* [Problem to work on]:
Could you print, exactly and without pictures, only the lines from the one with "Click the Description text area resize handle" through the end of the records below?
Data for processing: Begin
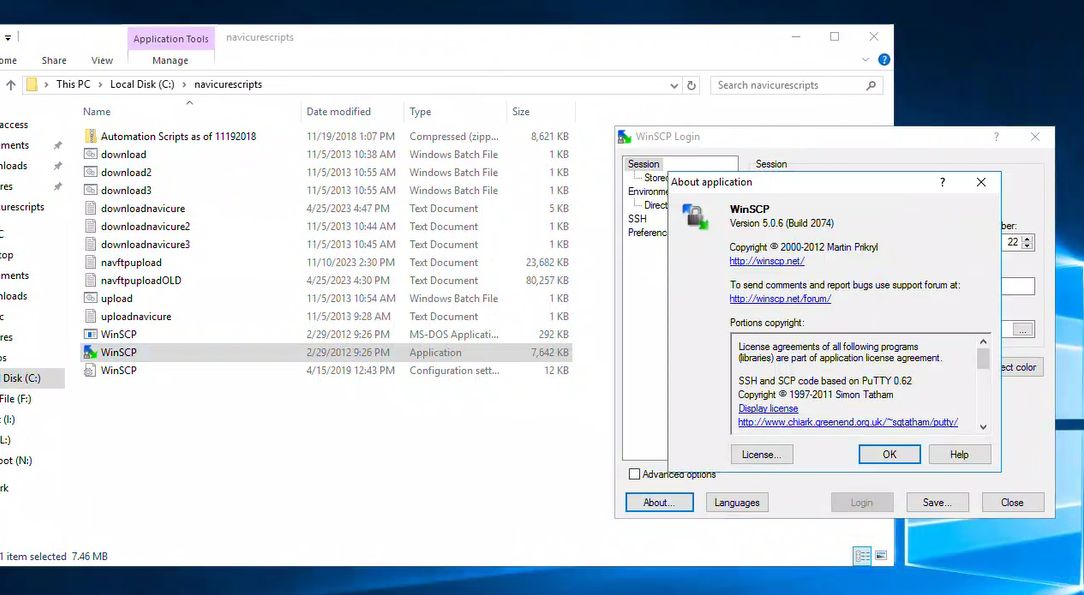Open the address bar history dropdown
This screenshot has width=1084, height=595.
click(674, 85)
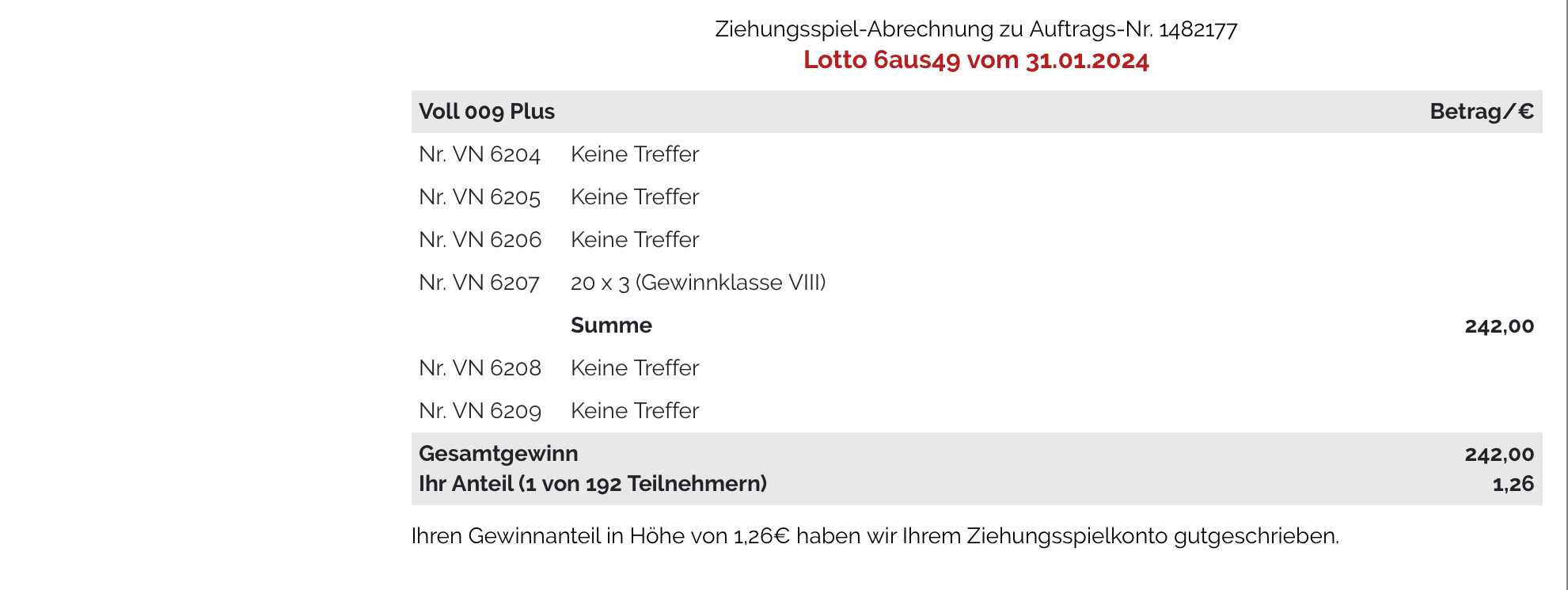Select row Nr. VN 6207
This screenshot has height=590, width=1568.
977,283
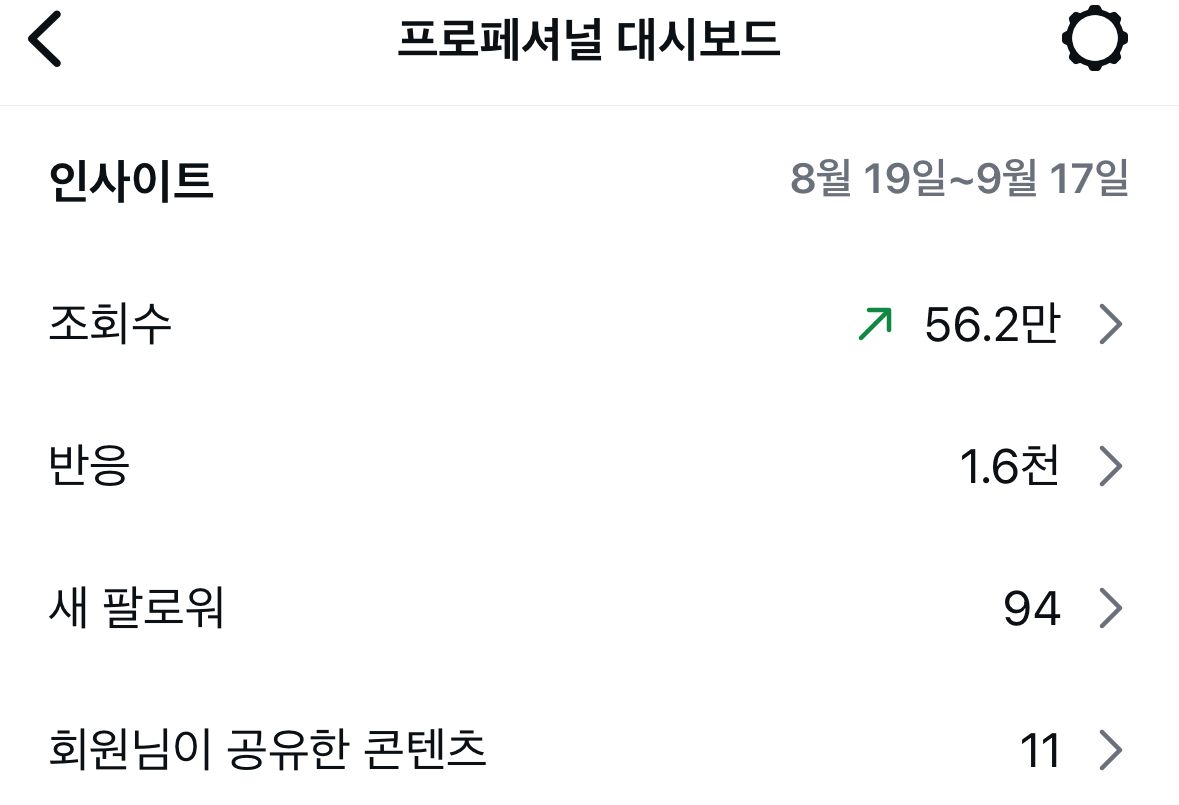
Task: Expand the 새 팔로워 row chevron
Action: point(1111,609)
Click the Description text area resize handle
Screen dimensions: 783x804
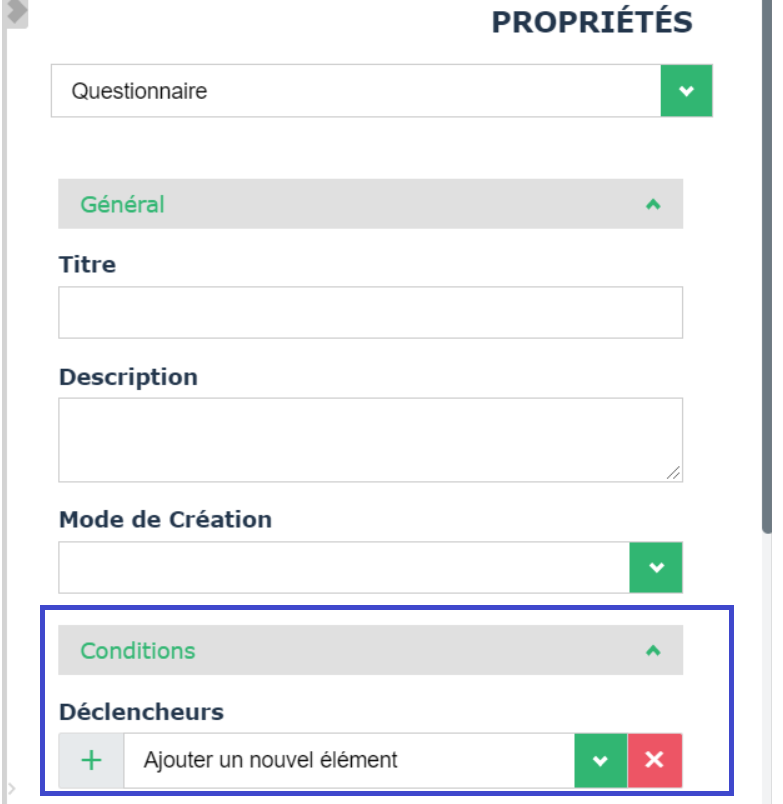point(674,473)
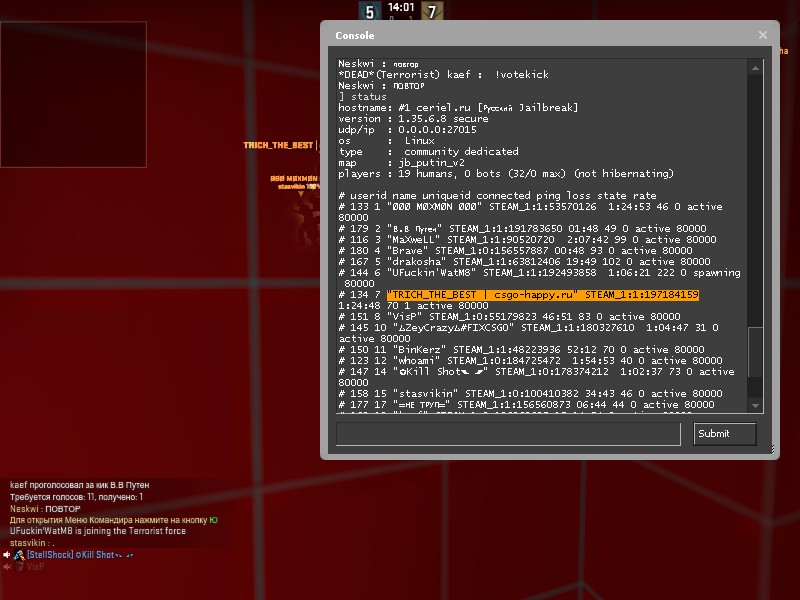Image resolution: width=800 pixels, height=600 pixels.
Task: Click the console scrollbar down arrow
Action: pyautogui.click(x=756, y=405)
Data for processing: End
* [Result for this exercise]:
Click the Description text area resize handle
Screen dimensions: 783x804
point(674,473)
Image resolution: width=800 pixels, height=600 pixels.
Task: Click the console scrollbar down arrow
Action: pyautogui.click(x=756, y=405)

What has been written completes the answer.